Pathogenic roles for fungal melanins

Abstract

Melanins represent virulence factors for several pathogenic fungi; the number of examples is growing. Thus, albino mutants of several genera (in one case, mutated precisely in the melanizing enzyme) exhibit decreased virulence in mice. We consider the phenomenon in relation to known chemical properties of melanin, beginning with biosynthesis from ortho-hydroquinone precursors which, when oxidized enzymatically to quinones, polymerize spontaneously to melanin. It follows that melanizing intermediates are cross-linking reagents; melanization stabilizes the external cell wall against hydrolysis and is thought to determine semipermeability in the osmotic ram (the appressorium) of certain plant pathogens. Polymeric melanins undergo reversible oxidation-reduction reactions between cell wall-penetrating quinone and hydroquinone oxidation states and thus represent polymeric redox buffers; using strong oxidants, it is possible to titrate the melanin on living cells and thereby demonstrate protection conferred by melanin in several species. The amount of buffering per cell approximately neutralizes the amount of oxidant generated by a single macrophage. Moreover, the intermediate oxidation state, the semiquinone, is a very stable free radical and is thought to trap unpaired electrons. We have suggested that the oxidation state of external melanin may be regulated by external Fe(II).
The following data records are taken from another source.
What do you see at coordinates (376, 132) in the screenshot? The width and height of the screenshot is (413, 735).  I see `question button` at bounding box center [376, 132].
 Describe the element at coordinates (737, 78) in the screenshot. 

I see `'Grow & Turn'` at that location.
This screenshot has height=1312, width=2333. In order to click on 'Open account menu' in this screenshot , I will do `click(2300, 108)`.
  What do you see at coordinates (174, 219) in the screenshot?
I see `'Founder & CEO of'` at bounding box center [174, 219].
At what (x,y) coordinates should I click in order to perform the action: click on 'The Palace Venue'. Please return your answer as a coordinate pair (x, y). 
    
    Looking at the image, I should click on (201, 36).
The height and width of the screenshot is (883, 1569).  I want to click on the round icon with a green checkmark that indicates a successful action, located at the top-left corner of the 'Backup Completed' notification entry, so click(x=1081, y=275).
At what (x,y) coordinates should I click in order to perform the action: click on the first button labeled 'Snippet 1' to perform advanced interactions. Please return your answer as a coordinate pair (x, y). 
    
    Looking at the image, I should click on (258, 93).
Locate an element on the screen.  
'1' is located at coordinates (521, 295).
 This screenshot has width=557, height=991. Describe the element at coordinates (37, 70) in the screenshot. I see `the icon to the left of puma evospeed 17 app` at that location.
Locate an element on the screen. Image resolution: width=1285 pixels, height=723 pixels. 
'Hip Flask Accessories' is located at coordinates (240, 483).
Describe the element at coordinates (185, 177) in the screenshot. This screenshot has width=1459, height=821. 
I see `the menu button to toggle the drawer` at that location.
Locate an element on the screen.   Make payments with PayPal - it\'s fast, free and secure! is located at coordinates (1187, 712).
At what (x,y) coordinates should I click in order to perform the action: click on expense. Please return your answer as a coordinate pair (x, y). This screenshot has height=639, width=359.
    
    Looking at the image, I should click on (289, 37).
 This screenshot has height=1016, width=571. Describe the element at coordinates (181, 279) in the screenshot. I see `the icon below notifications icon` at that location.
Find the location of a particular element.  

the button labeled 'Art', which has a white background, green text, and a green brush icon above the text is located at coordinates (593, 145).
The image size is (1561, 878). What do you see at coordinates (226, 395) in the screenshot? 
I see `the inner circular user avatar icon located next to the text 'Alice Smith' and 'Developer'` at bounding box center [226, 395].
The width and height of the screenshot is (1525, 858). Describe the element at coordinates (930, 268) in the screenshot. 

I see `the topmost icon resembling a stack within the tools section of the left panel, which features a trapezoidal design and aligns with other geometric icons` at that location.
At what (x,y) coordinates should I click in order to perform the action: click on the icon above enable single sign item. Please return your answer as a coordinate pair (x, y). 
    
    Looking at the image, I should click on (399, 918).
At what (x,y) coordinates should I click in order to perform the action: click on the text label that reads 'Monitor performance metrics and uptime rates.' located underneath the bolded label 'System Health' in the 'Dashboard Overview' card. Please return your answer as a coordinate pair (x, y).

An independent hypothesis holds that in Cryptococcus neoformans, an important function of the melanizing enzyme (apart from melanization) is the oxidation of Fe(II) to Fe(III), thereby forestalling generation of the harmful hydroxyl radical from H(2)O(2). Thus, problems in fungal pathogenesis have led to evolving hypotheses regarding melanin functioning.

FIG. 1

Structure of squid melanin proposed by Nicolaus et al. (47). Rings are aromatic. Each pair of o-oxygen substutituents can exist as either quinone, hydroquinone, or semiquinone groups.

FIG. 2

Electron micrograph of a “melanin ghost” of C. neoformans. Organs from a mouse infected with Mel⁺ C. neoformans were extracted with solvents, digested in hot HCl, and centrifuged. These structures were not seen when a Mel⁻ infection was so treated. Courtesy of Rosas et al. (For a related study, see reference 71).

FIG. 3

Oxidation states of the quinonic residues of melanin: the hydroquinone, the free radical semiquinone, and the quinone.

FIG. 4

Redox buffering by melanin. The electrochemical potential of an inert electrode was rhythmically cycled between positive and negative (indicated on horizontal axis) in the presence of the dissolved melanin precursor, 5,6-dihydroxyindole. The precursor was incrementally oxidized and melanin was incrementally precipitated with each positive sweep. Current to and from the electrode was recorded on the vertical axis. Because voltage varied linearly with time, the horizontal “voltage axis” is also a time axis. Since charge equals current times time and is proportional to area, the increasing area circumscribed indicates that buffer capacity increases with melanin film thickness (22). Reprinted from reference .

FIG. 5

Permanganate titration of washed cells of C. neoformans. Absorbance at 520 nm (O.D. 520) was read after 3 h of incubation of cells with the oxidant. Squares indicate permanganate in buffer; diamonds indicate nonmelanized cells; circles indicate melanized cells. The minimal fungicidal concentrations (arrows) corresponded to the equivalence points of the redox titrations.